OVITA: Open-Vocabulary Interpretable Trajectory Adaptations
Anurag Maurya, TASHMOY GHOSH, Anh Nguyen, Ravi Prakash
AI summary
Problem
Adapting robot trajectories to dynamic environments and user preferences remains difficult for non-experts due to the need for complex parameterization and rigid command structures. Existing methods often lack interpretability, require extensive training data, or fail to support precise, open-ended instructions.
Approach
OVITA leverages multiple pre-trained LLMs to translate open-vocabulary natural language instructions into executable Python code that modifies trajectory waypoints, followed by a quadratic programming module to ensure safety and smoothness.
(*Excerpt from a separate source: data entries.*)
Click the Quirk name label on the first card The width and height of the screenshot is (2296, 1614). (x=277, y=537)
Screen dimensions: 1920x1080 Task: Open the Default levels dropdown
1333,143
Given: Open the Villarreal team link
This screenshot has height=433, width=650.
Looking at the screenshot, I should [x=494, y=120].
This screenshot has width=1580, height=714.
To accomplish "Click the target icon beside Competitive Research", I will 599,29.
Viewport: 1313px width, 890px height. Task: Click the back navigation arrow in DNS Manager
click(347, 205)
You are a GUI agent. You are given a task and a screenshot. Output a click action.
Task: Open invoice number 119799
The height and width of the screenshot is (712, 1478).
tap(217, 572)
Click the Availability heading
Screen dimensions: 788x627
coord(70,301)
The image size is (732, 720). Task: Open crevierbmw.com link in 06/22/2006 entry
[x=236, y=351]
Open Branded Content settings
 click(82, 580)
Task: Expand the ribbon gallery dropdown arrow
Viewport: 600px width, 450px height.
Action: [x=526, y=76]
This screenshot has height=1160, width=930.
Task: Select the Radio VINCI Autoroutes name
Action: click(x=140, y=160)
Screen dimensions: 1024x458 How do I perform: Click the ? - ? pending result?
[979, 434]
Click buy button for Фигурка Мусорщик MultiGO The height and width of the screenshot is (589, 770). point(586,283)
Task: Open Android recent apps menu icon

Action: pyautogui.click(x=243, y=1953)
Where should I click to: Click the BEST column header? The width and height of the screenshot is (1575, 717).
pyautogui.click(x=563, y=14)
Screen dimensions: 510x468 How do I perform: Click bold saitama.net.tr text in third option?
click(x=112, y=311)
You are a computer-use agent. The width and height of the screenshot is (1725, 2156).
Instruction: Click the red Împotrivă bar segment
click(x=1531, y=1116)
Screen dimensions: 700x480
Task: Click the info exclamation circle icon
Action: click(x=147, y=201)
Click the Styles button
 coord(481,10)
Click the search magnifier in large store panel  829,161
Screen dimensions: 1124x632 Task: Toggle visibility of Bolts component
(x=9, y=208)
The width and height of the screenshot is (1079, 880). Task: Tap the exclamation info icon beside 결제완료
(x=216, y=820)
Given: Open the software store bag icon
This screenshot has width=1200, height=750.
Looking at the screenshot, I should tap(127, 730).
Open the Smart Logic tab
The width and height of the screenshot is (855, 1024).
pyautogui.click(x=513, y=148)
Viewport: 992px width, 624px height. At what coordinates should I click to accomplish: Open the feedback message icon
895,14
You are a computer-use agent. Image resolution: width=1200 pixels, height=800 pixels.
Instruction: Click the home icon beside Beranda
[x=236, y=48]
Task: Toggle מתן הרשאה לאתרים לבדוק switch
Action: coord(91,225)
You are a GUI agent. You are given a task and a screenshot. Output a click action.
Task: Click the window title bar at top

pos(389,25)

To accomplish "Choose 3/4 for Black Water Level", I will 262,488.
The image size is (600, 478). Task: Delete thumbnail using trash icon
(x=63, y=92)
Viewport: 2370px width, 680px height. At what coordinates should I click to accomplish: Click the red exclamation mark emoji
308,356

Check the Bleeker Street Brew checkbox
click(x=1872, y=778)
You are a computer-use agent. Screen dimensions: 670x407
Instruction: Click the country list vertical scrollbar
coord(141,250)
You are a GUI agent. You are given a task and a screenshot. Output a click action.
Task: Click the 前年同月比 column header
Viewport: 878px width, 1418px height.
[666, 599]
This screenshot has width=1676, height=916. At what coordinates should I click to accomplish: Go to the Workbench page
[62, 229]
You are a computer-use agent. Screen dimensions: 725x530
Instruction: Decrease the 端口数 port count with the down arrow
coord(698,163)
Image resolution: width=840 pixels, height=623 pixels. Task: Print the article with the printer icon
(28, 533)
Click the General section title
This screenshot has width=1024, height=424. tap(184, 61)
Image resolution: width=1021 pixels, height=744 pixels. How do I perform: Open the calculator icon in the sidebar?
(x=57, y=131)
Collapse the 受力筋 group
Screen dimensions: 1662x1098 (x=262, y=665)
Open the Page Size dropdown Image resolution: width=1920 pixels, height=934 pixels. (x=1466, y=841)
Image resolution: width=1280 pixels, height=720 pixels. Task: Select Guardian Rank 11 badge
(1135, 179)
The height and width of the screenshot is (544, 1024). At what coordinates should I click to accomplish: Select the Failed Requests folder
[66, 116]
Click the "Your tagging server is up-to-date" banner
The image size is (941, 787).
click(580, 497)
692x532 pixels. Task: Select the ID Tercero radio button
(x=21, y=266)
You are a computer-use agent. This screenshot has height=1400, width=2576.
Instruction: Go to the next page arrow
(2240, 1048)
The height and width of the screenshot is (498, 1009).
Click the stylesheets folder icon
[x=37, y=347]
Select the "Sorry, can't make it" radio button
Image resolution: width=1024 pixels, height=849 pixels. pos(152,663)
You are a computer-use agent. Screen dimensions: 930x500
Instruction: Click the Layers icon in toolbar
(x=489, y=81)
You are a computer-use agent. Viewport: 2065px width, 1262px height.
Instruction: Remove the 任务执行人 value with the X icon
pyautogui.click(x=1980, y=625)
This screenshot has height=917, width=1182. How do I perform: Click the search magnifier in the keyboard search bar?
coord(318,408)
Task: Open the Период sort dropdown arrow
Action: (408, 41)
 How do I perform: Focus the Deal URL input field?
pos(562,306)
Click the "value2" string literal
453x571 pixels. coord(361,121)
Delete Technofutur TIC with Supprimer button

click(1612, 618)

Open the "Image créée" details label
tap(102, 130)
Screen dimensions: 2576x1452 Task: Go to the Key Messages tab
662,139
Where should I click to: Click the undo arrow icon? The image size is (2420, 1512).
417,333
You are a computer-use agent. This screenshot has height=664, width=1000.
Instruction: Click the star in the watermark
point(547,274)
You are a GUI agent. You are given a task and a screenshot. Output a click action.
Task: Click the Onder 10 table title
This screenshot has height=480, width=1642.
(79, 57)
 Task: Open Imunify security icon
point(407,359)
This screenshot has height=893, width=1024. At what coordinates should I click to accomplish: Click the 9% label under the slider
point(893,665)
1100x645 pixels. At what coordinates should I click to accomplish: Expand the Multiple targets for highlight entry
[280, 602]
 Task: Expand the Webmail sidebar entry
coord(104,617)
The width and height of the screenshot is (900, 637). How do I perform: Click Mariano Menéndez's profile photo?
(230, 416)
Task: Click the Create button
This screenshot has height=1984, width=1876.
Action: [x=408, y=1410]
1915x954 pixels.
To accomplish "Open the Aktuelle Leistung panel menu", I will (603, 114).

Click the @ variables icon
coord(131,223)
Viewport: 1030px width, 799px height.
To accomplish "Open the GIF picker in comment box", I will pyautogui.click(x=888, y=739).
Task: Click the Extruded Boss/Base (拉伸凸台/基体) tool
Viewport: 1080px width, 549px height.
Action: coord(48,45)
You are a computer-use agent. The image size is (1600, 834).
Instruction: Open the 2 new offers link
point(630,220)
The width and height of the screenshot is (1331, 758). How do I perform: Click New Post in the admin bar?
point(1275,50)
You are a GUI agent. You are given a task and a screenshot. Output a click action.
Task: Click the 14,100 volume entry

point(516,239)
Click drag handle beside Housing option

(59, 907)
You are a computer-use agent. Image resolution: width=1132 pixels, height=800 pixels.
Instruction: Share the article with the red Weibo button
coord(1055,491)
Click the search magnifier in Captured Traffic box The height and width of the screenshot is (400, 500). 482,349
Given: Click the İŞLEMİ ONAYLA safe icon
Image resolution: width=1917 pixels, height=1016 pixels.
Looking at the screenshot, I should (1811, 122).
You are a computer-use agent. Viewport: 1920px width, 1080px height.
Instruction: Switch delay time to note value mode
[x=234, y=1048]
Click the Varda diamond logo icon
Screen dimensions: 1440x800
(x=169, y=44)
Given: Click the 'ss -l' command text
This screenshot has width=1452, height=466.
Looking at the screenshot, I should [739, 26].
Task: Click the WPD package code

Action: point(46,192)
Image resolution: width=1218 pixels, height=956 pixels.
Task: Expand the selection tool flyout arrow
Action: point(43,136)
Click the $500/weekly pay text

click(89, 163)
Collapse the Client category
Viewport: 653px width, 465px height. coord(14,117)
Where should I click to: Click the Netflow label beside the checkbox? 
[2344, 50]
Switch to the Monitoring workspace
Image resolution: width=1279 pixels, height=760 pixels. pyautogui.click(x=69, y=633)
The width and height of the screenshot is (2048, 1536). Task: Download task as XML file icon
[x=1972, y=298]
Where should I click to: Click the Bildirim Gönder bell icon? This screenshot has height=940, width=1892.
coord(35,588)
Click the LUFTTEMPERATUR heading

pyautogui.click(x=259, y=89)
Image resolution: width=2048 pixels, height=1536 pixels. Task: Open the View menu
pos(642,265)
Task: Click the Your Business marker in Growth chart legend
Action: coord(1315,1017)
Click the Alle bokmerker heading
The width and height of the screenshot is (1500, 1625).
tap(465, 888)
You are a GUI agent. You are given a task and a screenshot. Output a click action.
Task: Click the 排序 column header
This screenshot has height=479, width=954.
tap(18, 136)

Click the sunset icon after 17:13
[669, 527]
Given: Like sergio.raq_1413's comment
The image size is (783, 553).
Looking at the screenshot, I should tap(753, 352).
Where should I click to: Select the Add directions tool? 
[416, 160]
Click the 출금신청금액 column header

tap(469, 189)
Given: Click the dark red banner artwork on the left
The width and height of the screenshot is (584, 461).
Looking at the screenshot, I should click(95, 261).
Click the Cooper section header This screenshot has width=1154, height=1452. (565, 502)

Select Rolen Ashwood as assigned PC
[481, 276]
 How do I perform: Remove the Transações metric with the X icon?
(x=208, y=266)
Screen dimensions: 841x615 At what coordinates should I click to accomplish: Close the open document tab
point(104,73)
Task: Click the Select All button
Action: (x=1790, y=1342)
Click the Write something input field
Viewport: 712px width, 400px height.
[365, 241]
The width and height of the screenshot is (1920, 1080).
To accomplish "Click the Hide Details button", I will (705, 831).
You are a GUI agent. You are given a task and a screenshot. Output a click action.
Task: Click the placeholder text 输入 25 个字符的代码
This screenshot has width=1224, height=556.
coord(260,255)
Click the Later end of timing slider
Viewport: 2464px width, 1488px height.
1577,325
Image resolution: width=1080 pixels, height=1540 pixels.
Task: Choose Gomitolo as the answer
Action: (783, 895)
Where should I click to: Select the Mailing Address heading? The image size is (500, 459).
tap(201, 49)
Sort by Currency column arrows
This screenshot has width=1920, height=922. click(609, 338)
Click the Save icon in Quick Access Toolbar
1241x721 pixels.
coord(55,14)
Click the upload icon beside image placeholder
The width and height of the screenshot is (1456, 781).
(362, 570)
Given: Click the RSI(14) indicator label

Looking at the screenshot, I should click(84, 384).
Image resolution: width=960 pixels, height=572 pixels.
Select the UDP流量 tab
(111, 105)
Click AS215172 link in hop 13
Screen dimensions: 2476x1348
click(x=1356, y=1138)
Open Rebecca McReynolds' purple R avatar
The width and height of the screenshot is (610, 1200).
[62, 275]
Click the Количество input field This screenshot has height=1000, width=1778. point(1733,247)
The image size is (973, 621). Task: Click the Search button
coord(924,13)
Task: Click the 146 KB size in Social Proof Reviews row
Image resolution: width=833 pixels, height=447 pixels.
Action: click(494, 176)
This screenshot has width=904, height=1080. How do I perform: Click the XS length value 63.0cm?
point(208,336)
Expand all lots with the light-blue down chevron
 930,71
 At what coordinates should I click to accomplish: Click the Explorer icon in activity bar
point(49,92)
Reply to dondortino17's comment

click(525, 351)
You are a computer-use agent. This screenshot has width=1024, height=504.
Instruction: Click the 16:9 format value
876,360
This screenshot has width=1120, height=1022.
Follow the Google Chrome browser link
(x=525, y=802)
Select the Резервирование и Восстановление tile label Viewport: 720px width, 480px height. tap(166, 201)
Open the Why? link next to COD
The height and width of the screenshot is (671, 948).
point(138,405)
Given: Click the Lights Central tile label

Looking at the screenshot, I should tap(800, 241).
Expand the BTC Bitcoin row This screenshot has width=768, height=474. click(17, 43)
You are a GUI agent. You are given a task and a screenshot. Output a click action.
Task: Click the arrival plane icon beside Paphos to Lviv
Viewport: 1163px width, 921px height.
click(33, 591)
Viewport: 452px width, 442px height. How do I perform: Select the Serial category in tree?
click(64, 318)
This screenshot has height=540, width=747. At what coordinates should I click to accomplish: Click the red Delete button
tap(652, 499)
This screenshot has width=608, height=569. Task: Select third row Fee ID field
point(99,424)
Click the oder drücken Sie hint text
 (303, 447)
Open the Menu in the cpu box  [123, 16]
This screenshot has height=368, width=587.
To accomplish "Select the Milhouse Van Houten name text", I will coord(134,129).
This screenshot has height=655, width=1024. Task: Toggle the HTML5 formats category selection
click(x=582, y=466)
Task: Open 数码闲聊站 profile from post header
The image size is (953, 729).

An integrated code explainer and iterative feedback loop allow non-expert users to understand and refine adaptations intuitively.
Key results
- Supports exact numerical, open-ended, and multi-step language commands without fine-tuning
- Generates executable Python code as an interpretable adaptation policy
- Validated across diverse tasks on heterogeneous platforms including manipulators, ground robots, and drones
- Integrates a QP-based constraint module to guarantee physically feasible and smooth trajectories
Why it matters
Bridges the gap between high-level human intent and low-level robotic control, enabling scalable, interpretable, and real-time trajectory adaptation for non-expert users in dynamic environments.
Abstract
Adapting trajectories to dynamic situations and user preferences is crucial for robot operation in unstructured environments with non-expert users. Natural language enables users to express these adjustments in an interactive manner. We introduce OVITA, an interpretable, open-vocabulary, language- driven framework designed for adapting robot trajectories in dynamic and novel situations based on human instructions. OVITA leverages multiple pre-trained Large Language Models (LLMs) to integrate user commands into trajectories generated by motion planners or those learned through demonstrations. OVITA employs code as an adaptation policy generated by an LLM, enabling users to adjust individual waypoints, thus providing flexible control. Another LLM, which acts as a code explainer, removes the need for expert users, enabling intuitive interactions. The efficacy and significance of the proposed OVITA framework is demonstrated through extensive simulations and real-world environments with diverse tasks involving spatiotem- poral variations on heterogeneous robotic platforms such as a KUKA IIWA robot manipulator, Clearpath Jackal ground robot, and CrazyFlie drone.